▸ PROBLEM STATEMENT
In the entries below, filter for the word "computer" and copy every matching line.

Stored items
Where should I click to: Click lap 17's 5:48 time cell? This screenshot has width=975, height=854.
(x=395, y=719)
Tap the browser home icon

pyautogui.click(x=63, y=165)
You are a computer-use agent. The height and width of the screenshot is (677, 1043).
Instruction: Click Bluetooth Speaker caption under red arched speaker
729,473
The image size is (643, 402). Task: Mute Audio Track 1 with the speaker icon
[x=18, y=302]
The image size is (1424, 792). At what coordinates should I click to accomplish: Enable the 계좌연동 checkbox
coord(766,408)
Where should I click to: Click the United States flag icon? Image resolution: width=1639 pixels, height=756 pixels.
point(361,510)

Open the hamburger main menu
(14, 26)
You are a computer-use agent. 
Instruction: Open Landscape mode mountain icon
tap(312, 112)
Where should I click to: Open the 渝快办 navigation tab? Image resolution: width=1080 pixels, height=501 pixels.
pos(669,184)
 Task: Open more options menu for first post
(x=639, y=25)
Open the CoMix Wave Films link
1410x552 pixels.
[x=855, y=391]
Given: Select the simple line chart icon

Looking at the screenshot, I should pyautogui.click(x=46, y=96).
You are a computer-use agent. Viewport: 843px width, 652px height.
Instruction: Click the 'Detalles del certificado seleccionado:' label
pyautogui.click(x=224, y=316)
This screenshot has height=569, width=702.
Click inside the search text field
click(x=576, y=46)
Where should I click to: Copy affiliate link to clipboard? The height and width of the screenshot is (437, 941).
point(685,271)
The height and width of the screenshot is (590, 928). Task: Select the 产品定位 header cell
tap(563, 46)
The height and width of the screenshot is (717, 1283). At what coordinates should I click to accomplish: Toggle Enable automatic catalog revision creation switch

▸ REPLY
You are a computer-use agent. The height and width of the screenshot is (677, 1043).
You are a computer-use agent. 
You are a computer-use agent. Viewport: 843px width, 652px height.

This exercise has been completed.